Your immune system has built-in mechanisms for protecting you from infections. But mega-doses of a popular vitamin may actually make immune cells forget how to fulfill some of their health-promoting functions.

In a surprising study, researchers at the Department of Internal Medicine at Radboud University Medical Center in Nijmegen, The Netherlands, found that when you take too much vitamin A, you may compromise your immune system and make yourself more liable to becoming ill from a bacterial or viral infection.

The researchers believe that you should not take vitamin A supplements unless you have been shown to be severely deficient in a medical lab test.

“This study helps to explain the mechanisms of anti-inflammatory effects of vitamin A and by doing so opens the door to identifying novel ways to modulate the immune response and restore its function in situations in which it is dysregulated,” says researcher Mihai G. Netea.

Usually, your immune system learns on the job. After you have become ill from an infectious pathogen, your immune system learns to recognize the defeated invader and is more prepared to quickly render it harmless if the same sort of pathogen invades again in the future. But lab tests at Radboud show that vitamin A can make the immune system forget this knowledge.

Instead, when microbes return to try to start another infection, the immune cells, after exposure to too much vitamin A, have to be taught all over again how to cope with the illness-producing organisms.

The necessity for limiting your vitamin A intake is in sharp contrast to what occurs with vitamin D. Vitamin D helps strengthen immunity and research has shown that even if you take large doses of vitamin D, they hardly ever produce harmful effects. But you should go easy with vitamin A, and take these researchers’ advice and avoid supplementing.

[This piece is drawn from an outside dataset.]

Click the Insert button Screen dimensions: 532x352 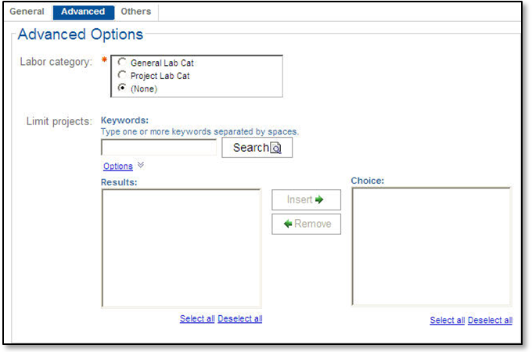(x=306, y=199)
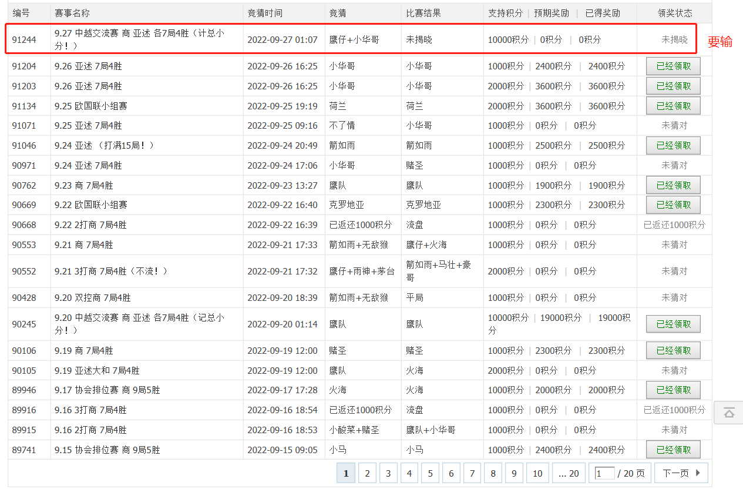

Instead just eat a well-rounded diet that includes vitamin A source foods to get the amount you need, starting with chicken liver, beef liver and eggs. Vegetables like sweet potatoes, carrots and spinach contain carotenoids that your body can convert into vitamin A.

If you’d like to find out how much vitamin A you should get in your diet, The National Institutes of Health provides detailed information, and also recommends that people get most of their nutrients from food instead of supplements.